Copy the records below in full, keeping each word as it is but omitting the pictures.

━━ Input material

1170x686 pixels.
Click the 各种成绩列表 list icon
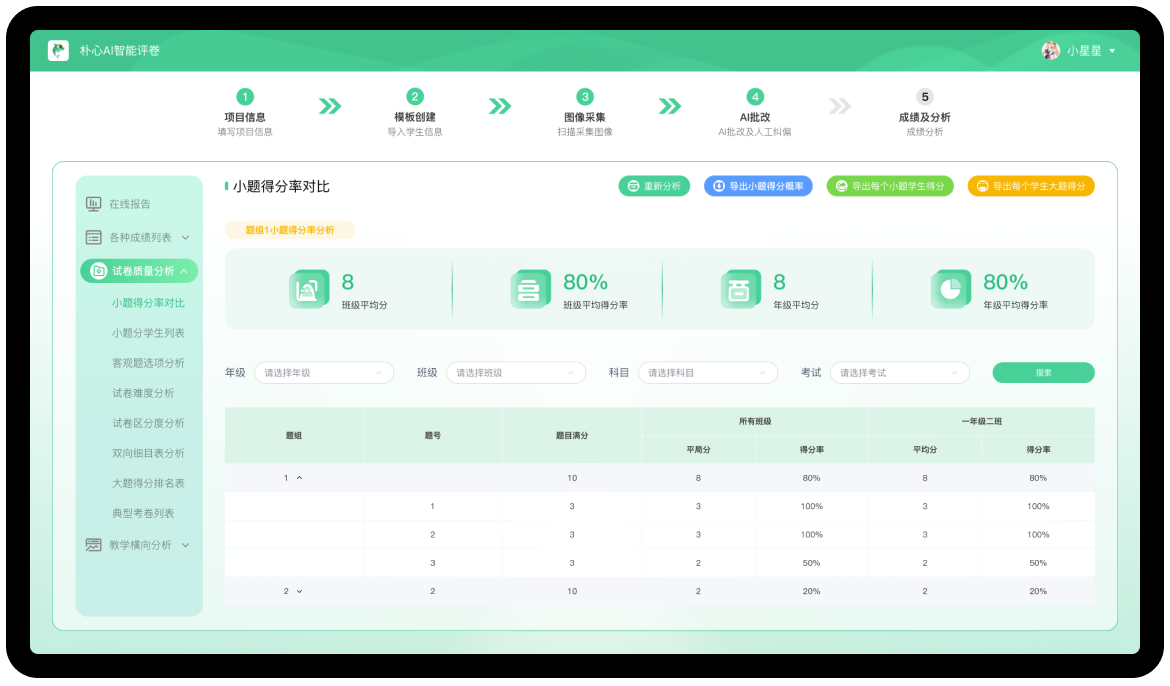tap(93, 238)
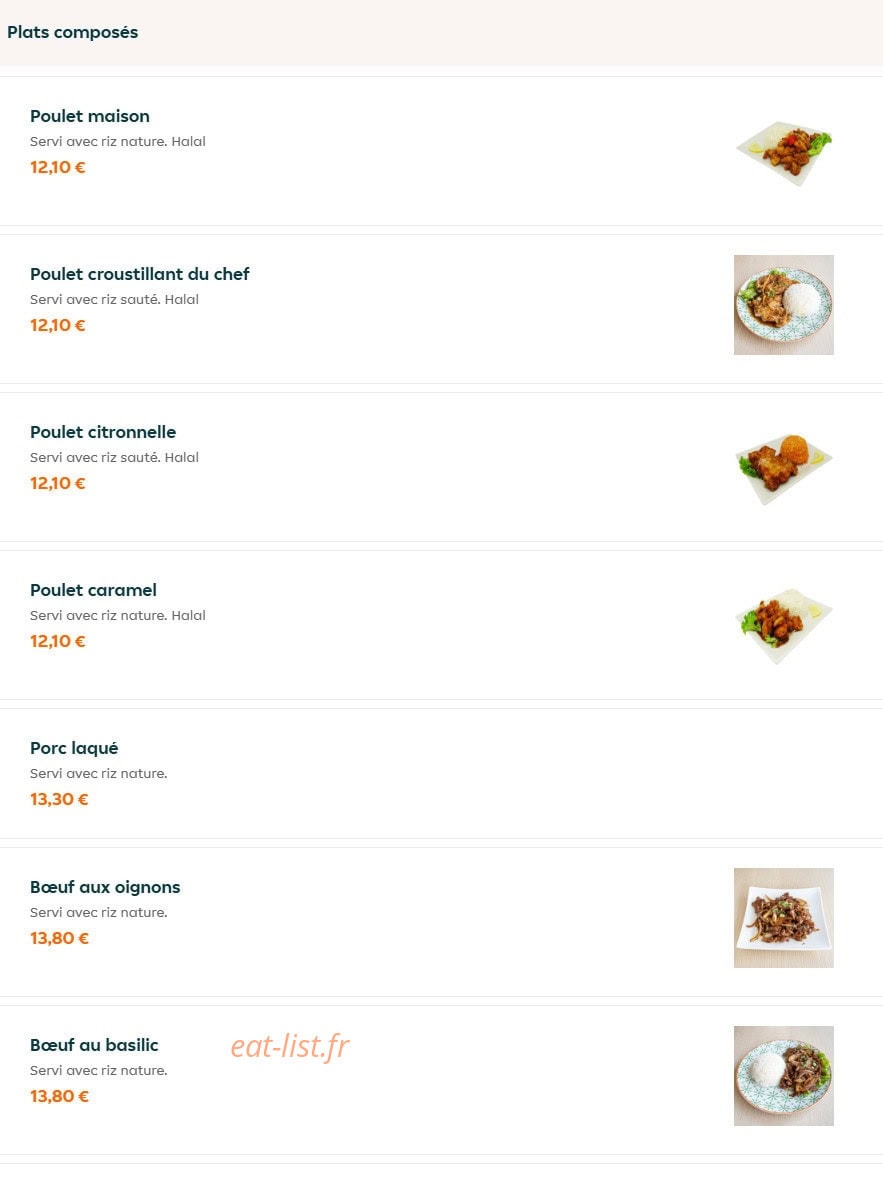883x1185 pixels.
Task: Select the Poulet maison title
Action: (x=90, y=116)
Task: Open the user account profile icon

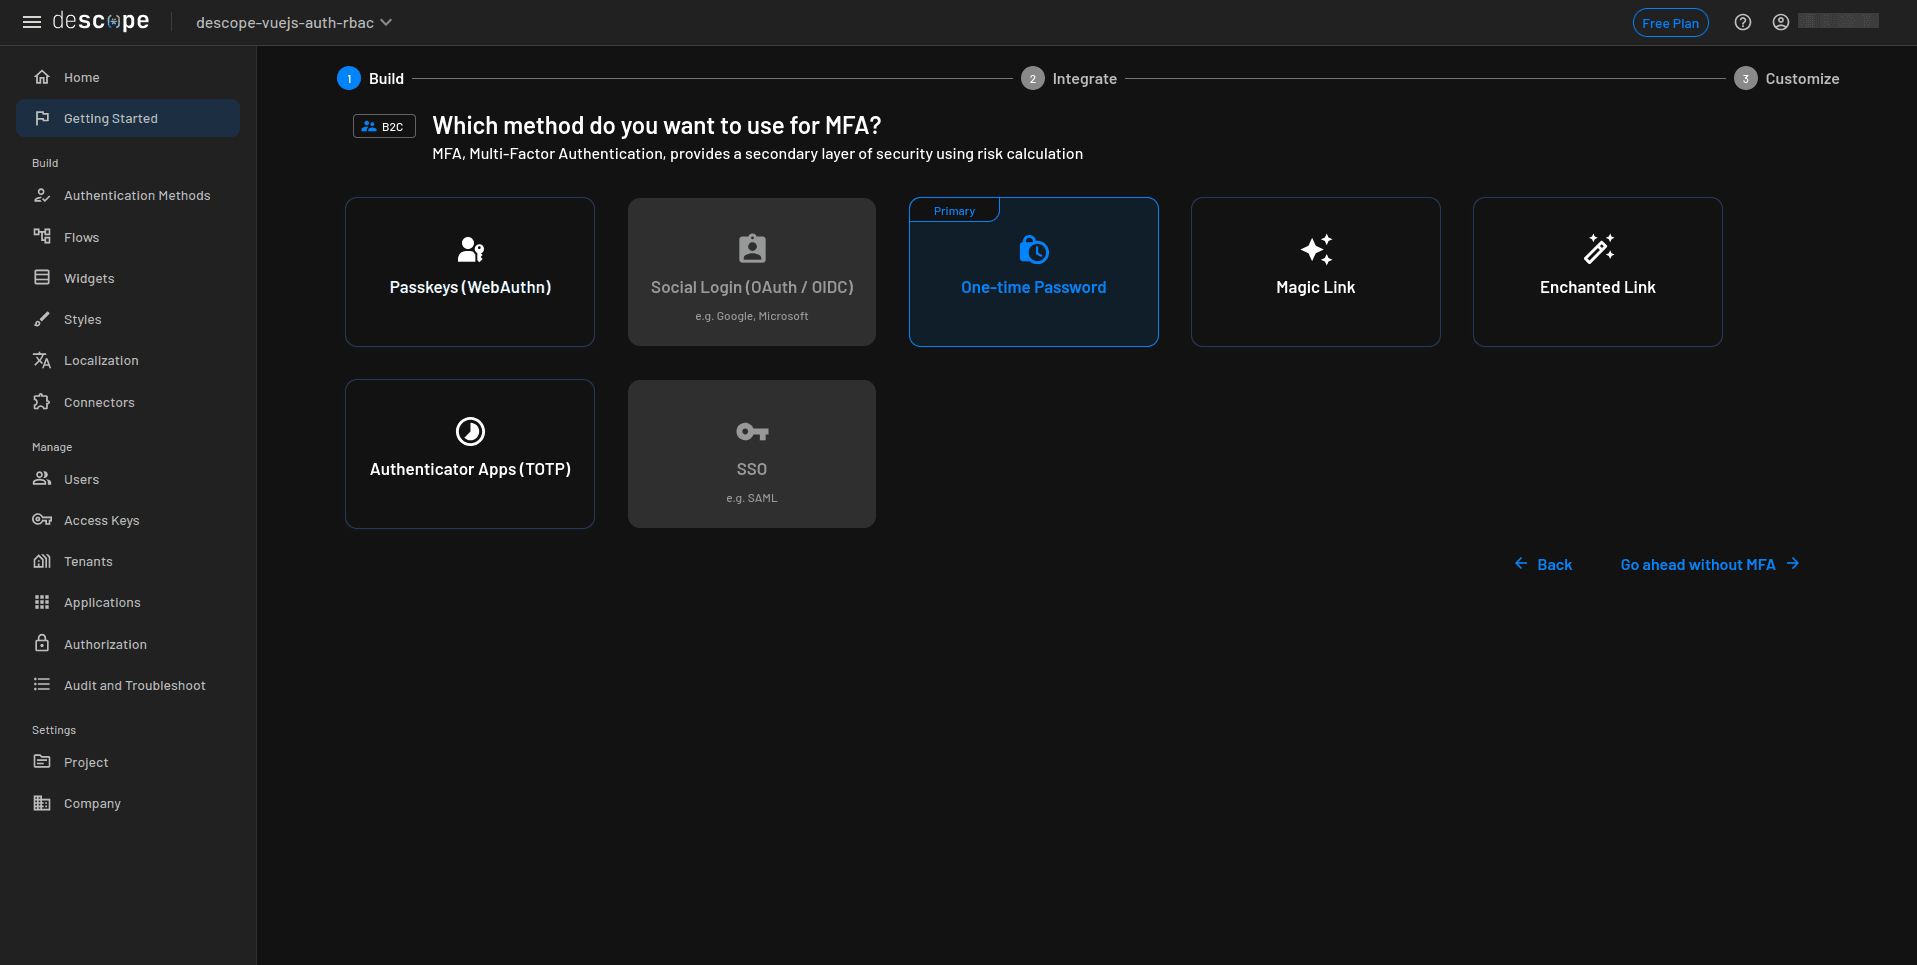Action: [x=1781, y=22]
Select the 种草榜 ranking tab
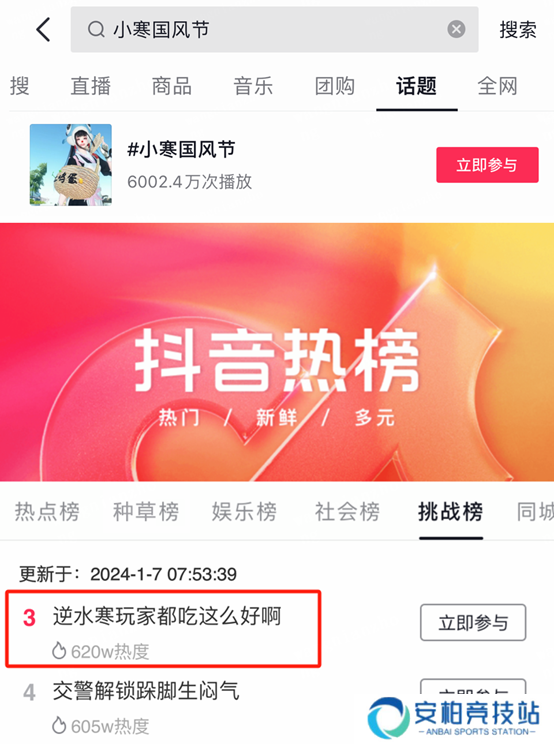This screenshot has width=554, height=744. point(146,512)
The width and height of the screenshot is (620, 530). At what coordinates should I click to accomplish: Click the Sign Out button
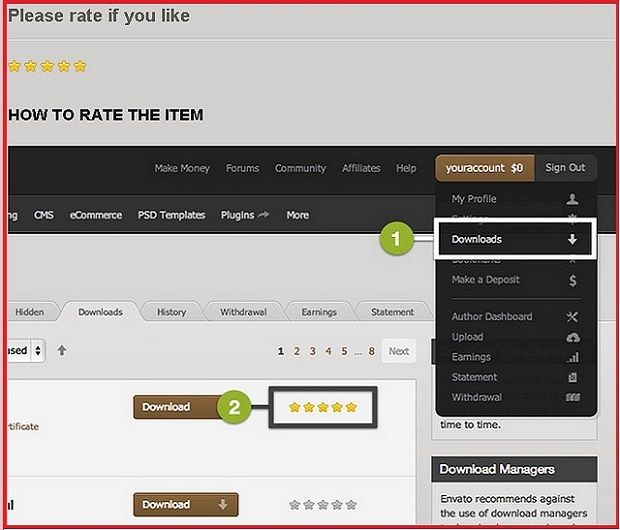(x=565, y=168)
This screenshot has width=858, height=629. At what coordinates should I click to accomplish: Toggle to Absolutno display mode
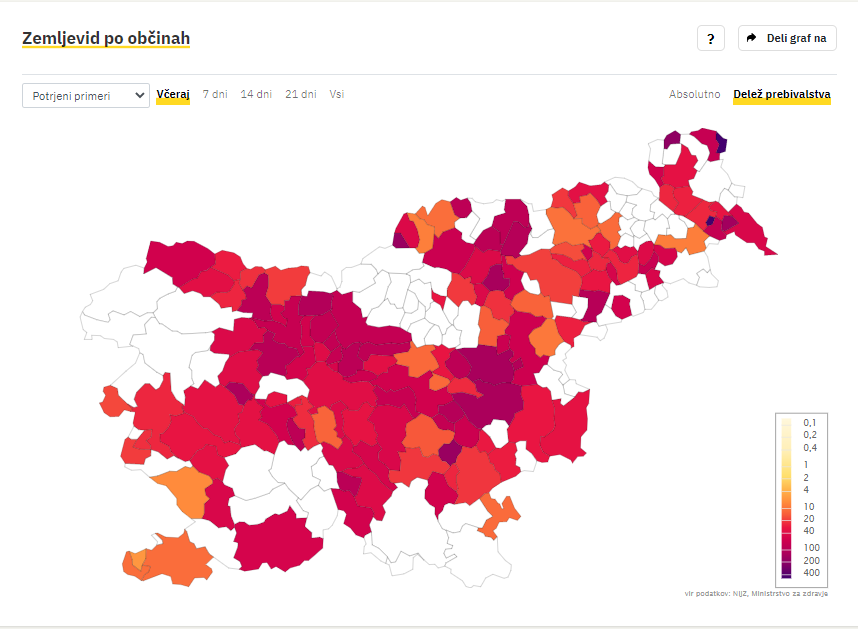(x=694, y=94)
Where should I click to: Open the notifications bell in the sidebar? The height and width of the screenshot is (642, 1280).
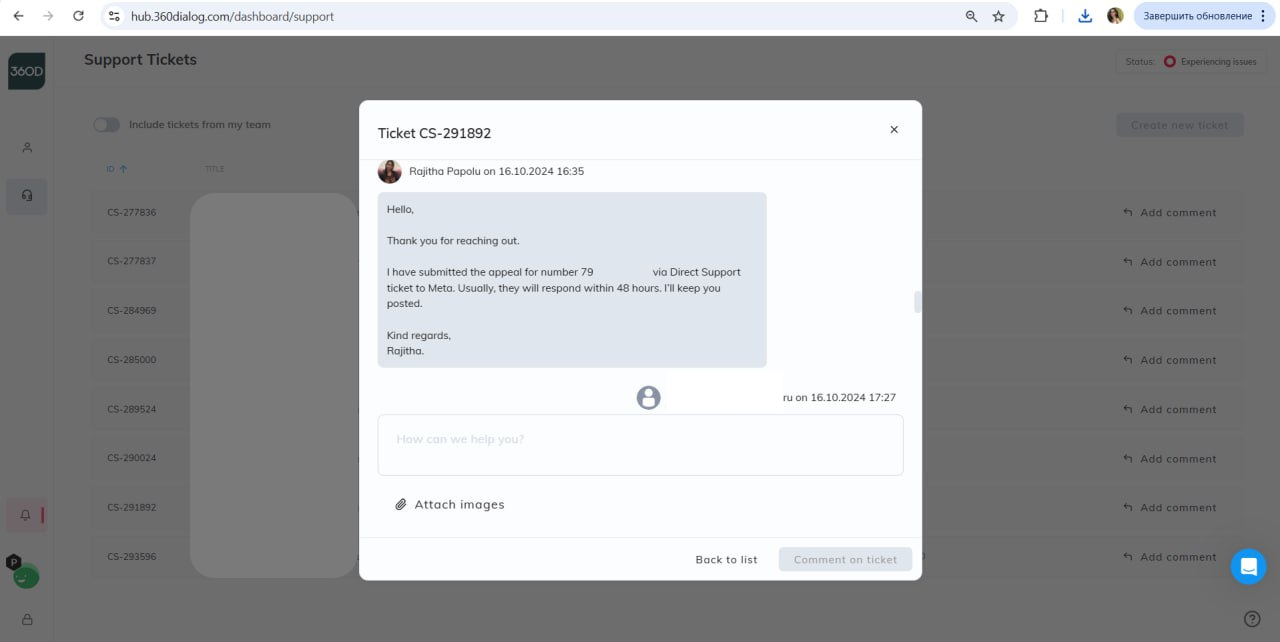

━━━━

§ Response to this task
1170x686 pixels.
Click the 各种成绩列表 list icon
tap(93, 238)
883x1185 pixels.
Task: Select the Poulet maison title
Action: (x=90, y=116)
Task: Open the user account profile icon

Action: [x=1781, y=22]
Select the 种草榜 ranking tab
This screenshot has width=554, height=744. point(146,512)
The width and height of the screenshot is (620, 530). At what coordinates should I click to accomplish: Click the Sign Out button
(x=565, y=168)
This screenshot has width=858, height=629. At what coordinates should I click to accomplish: Toggle to Absolutno display mode
(x=694, y=94)
Where should I click to: Open the notifications bell in the sidebar? The height and width of the screenshot is (642, 1280).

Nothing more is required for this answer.